------ Source information ------
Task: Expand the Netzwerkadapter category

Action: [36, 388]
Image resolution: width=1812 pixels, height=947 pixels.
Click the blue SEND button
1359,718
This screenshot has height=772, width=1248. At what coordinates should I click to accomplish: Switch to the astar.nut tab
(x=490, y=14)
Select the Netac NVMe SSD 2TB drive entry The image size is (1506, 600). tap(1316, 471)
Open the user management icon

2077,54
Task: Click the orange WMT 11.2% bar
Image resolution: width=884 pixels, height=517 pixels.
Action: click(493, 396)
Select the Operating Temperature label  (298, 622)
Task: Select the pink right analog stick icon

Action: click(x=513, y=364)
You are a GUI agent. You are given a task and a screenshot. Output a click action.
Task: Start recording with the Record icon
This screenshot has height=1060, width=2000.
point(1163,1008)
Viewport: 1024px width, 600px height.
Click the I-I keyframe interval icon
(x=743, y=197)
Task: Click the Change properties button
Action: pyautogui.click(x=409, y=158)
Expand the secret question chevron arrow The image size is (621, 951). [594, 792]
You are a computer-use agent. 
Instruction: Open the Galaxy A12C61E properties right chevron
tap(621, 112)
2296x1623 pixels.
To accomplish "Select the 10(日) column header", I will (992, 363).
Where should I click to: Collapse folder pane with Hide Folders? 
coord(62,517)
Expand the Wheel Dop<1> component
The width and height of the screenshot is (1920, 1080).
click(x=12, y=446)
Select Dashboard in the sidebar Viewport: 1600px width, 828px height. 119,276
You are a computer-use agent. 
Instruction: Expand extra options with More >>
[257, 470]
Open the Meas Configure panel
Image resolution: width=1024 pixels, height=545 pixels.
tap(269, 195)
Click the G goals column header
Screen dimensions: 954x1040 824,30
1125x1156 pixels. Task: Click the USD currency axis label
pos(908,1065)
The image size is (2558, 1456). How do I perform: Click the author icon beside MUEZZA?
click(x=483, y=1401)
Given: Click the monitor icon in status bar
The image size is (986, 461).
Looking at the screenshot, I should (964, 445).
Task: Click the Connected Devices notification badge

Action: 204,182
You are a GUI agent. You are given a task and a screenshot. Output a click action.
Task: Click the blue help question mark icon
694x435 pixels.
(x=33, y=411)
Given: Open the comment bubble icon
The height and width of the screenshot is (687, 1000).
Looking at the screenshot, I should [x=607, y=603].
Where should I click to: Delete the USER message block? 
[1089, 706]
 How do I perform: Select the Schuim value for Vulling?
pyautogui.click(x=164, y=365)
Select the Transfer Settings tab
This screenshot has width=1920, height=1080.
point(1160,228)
------
Your response should consist of the whole listing, repeated exactly.

◆ Task output
Task: Expand the Netzwerkadapter category

Action: [36, 388]
Image resolution: width=1812 pixels, height=947 pixels.
Click the blue SEND button
1359,718
This screenshot has height=772, width=1248. At what coordinates should I click to accomplish: Switch to the astar.nut tab
(x=490, y=14)
Select the Netac NVMe SSD 2TB drive entry The image size is (1506, 600). tap(1316, 471)
Open the user management icon

2077,54
Task: Click the orange WMT 11.2% bar
Image resolution: width=884 pixels, height=517 pixels.
Action: click(493, 396)
Select the Operating Temperature label  (298, 622)
Task: Select the pink right analog stick icon

Action: click(x=513, y=364)
You are a GUI agent. You are given a task and a screenshot. Output a click action.
Task: Start recording with the Record icon
This screenshot has height=1060, width=2000.
point(1163,1008)
Viewport: 1024px width, 600px height.
Click the I-I keyframe interval icon
(x=743, y=197)
Task: Click the Change properties button
Action: pyautogui.click(x=409, y=158)
Expand the secret question chevron arrow The image size is (621, 951). [594, 792]
You are a computer-use agent. 
Instruction: Open the Galaxy A12C61E properties right chevron
tap(621, 112)
2296x1623 pixels.
To accomplish "Select the 10(日) column header", I will (992, 363).
Where should I click to: Collapse folder pane with Hide Folders? 
coord(62,517)
Expand the Wheel Dop<1> component
The width and height of the screenshot is (1920, 1080).
click(x=12, y=446)
Select Dashboard in the sidebar Viewport: 1600px width, 828px height. 119,276
You are a computer-use agent. 
Instruction: Expand extra options with More >>
[257, 470]
Open the Meas Configure panel
Image resolution: width=1024 pixels, height=545 pixels.
tap(269, 195)
Click the G goals column header
Screen dimensions: 954x1040 824,30
1125x1156 pixels. Task: Click the USD currency axis label
pos(908,1065)
The image size is (2558, 1456). How do I perform: Click the author icon beside MUEZZA?
click(x=483, y=1401)
Given: Click the monitor icon in status bar
The image size is (986, 461).
Looking at the screenshot, I should (964, 445).
Task: Click the Connected Devices notification badge

Action: 204,182
You are a GUI agent. You are given a task and a screenshot. Output a click action.
Task: Click the blue help question mark icon
694x435 pixels.
(x=33, y=411)
Given: Open the comment bubble icon
The height and width of the screenshot is (687, 1000).
Looking at the screenshot, I should [x=607, y=603].
Where should I click to: Delete the USER message block? 
[1089, 706]
 How do I perform: Select the Schuim value for Vulling?
pyautogui.click(x=164, y=365)
Select the Transfer Settings tab
This screenshot has width=1920, height=1080.
point(1160,228)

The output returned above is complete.